Managing a Farm Business
The production fundamentals of farming are relatively simple compared to the management skills needed to keep a farm profitable and sustainable. With the demands of raising livestock or growing crops, many new farmers struggle to manage their business. Devoting time to the business aspect of a farm can keep it running smoothly.
New innovations in science and technology spell opportunity for creative entrepreneurs. Innovative thinking can increase the profitability of emerging farmers and provide a competitive edge by adopting emerging high-tech methods, collaborating with others on new technologies and processes or researching and developing their own ideas. Examples of innovative success stories include: better science-based management of pests and diseases, processes for turning waste into high value products, and value added products that meet niche-market trends. Funding and support programs are available to help innovative entrepreneurs bring their ideas to fruition.
Developing Farming Skills
It is advisable to develop farming skills before starting a new farming business venture, particularly if you have no prior farming experience. Studying agriculture at a post-secondary institution, taking on an internship and volunteering on a farm are some ways to develop farming skills. Taking on an internship or volunteer opportunity can also help determine if farming is the right career path for you.

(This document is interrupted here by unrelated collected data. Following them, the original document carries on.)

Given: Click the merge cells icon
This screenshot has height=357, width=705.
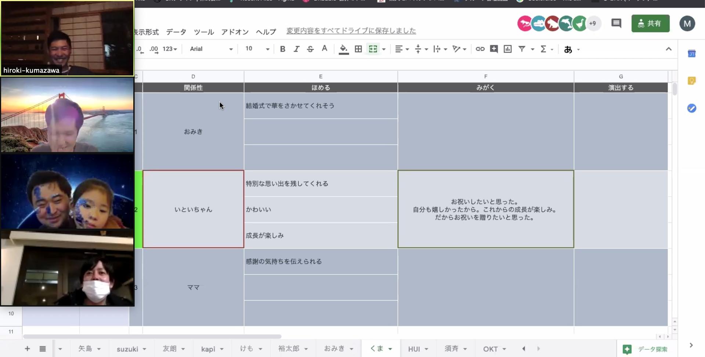Looking at the screenshot, I should click(x=373, y=49).
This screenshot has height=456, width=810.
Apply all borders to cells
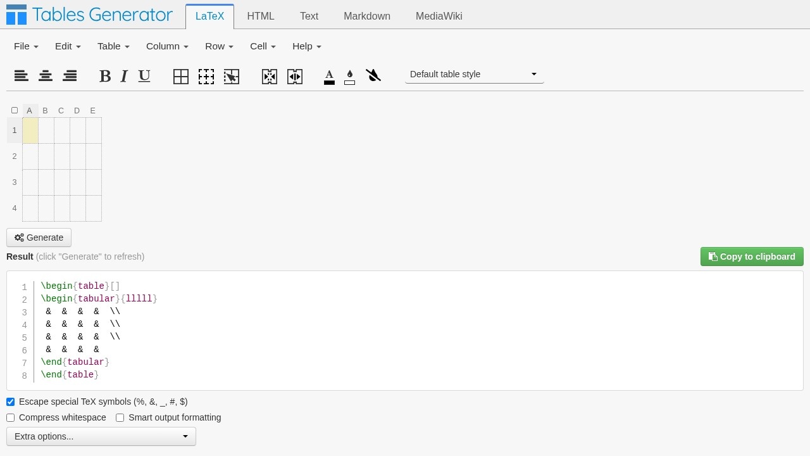click(x=181, y=77)
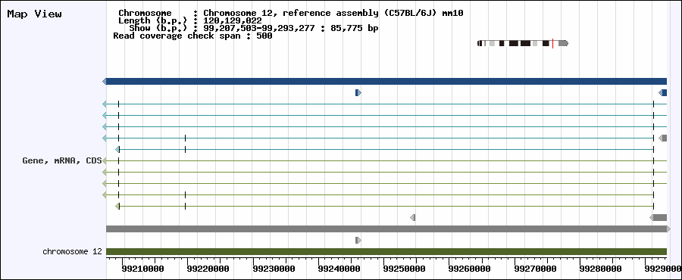Select the small blue gene block at right edge

point(663,92)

- Learn more about youth and career development in agriculture
- Volunteer on an organic farm, WWOOF Canada
- Find internship opportunities, Young Agrarians
- Find internship and volunteer opportunities, Vancouver Urban Farming Society
Learn about some agricultural post-secondary education programs in B.C.:
- University of the Fraser Valley, Faculty of Agriculture
- University of British Columbia, Faculty of Land and Food Systems
- Kwantlen Polytechnic University, Sustainable Agriculture and Food Systems program
- Thompson River University, Applied Sustainable Ranching program
Finding land to purchase or lease is an important step in starting a new farm but can be difficult, particularly in the lower mainland region of B.C. It is also important to acquire land appropriate for the farm activity you are proposing. A land leasing workbook is available to guide potential lessors and lessees in developing a lease agreement. The B.C. Government also hosts workshops about accessing and leasing farmland, please contact AgriService BC for more details.
- BC Farmland Lease Workbook (PDF)
- Connect with farmland owners, FarmLink
- Find farmland and land access tools, Young Agrarians
- Learn about farming in specific regions of B.C.
Accessing Start-up Capital
Financial management is the backbone of any successful business. It starts with the development of a suitable financial information system. This will allow you to analyze the information and establish financial goals, which are required to set future performance benchmarks. To obtain funding to finance a farm contact local banks, credit unions or Farm Credit Canada. Government funding may be available through a variety of programs.